WHAT IS REQUIRED:
Update the lines from the one with "Click the Zoom Workplace" up to and including the one with "Click the Symbol..." by writing them out again with "icon" changed to "glyph" and nothing else altered.

(Records from a data collection)
____

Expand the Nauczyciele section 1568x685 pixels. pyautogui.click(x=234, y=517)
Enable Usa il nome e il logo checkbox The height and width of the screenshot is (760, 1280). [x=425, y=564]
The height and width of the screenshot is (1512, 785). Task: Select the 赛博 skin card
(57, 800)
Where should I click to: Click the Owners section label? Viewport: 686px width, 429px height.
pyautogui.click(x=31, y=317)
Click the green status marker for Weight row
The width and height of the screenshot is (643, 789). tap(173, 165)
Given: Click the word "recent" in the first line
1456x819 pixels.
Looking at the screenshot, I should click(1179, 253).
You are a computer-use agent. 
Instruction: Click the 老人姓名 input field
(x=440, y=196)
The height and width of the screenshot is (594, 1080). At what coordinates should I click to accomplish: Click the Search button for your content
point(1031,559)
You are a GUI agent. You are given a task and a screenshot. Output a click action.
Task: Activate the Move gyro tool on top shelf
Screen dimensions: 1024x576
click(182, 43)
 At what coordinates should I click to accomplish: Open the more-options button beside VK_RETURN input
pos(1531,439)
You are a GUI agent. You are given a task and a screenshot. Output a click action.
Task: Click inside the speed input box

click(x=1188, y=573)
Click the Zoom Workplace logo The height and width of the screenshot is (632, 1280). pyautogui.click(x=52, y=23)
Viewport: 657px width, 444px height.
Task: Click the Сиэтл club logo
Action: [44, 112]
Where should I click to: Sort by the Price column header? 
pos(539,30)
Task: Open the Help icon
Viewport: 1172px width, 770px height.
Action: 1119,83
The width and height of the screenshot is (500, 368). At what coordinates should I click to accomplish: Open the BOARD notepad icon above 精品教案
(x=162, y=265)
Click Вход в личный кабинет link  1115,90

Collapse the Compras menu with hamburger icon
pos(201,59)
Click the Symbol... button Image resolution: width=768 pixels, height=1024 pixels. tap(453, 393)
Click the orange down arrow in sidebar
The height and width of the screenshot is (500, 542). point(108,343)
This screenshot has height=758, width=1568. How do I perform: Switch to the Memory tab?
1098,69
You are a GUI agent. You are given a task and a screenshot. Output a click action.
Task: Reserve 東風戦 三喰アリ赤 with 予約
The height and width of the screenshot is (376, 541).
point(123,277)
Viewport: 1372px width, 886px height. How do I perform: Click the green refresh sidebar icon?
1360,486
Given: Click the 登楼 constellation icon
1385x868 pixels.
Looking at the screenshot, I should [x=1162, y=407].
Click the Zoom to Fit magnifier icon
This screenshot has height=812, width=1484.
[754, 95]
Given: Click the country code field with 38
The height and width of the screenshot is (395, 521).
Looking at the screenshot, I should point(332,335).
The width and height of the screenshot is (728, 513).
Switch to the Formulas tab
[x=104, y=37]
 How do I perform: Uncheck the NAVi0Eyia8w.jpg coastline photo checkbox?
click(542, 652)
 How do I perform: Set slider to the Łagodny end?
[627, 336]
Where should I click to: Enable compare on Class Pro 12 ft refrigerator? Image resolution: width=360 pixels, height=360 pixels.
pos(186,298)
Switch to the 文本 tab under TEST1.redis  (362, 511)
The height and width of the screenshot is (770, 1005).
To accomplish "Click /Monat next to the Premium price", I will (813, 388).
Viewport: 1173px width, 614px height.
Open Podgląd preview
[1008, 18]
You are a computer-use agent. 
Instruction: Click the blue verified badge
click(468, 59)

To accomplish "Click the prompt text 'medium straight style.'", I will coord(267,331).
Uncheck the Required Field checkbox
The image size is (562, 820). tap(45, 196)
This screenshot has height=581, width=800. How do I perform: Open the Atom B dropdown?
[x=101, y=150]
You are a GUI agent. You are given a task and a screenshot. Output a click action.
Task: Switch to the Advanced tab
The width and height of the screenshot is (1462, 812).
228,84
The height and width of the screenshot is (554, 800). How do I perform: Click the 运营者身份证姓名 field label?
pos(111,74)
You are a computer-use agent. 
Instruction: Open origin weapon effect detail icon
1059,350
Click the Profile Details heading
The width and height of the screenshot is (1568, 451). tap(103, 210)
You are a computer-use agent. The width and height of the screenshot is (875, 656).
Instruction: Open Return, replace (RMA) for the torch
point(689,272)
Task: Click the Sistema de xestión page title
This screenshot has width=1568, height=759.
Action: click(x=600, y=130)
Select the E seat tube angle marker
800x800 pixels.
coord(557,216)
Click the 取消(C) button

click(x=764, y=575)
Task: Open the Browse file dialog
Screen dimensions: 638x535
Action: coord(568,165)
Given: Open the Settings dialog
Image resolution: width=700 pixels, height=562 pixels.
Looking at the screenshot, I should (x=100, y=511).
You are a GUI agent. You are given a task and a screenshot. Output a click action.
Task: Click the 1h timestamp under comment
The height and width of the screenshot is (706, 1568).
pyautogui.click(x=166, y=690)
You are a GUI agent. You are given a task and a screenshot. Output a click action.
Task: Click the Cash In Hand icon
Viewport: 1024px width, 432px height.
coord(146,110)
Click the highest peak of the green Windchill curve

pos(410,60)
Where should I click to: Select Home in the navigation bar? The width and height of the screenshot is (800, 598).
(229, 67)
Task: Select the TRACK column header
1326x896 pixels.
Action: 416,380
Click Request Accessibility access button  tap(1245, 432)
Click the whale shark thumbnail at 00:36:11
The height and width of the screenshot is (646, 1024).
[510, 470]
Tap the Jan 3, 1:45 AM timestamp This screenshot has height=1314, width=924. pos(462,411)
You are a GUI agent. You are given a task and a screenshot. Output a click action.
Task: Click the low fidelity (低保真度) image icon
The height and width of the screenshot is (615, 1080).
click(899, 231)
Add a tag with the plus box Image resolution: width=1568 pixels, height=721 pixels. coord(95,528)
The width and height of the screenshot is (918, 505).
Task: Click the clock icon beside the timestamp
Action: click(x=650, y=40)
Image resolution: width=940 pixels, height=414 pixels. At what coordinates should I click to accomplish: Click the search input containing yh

____

SOLUTION TO THE EXERCISE:
Click the Zoom Workplace logo The height and width of the screenshot is (632, 1280). pyautogui.click(x=52, y=23)
Viewport: 657px width, 444px height.
Task: Click the Сиэтл club logo
Action: [44, 112]
Where should I click to: Sort by the Price column header? 
pos(539,30)
Task: Open the Help glyph
Viewport: 1172px width, 770px height.
Action: 1119,83
The width and height of the screenshot is (500, 368). At what coordinates should I click to accomplish: Open the BOARD notepad glyph above 精品教案
(x=162, y=265)
Click Вход в личный кабинет link  1115,90

Collapse the Compras menu with hamburger glyph
pos(201,59)
Click the Symbol... button Image resolution: width=768 pixels, height=1024 pixels. tap(453, 393)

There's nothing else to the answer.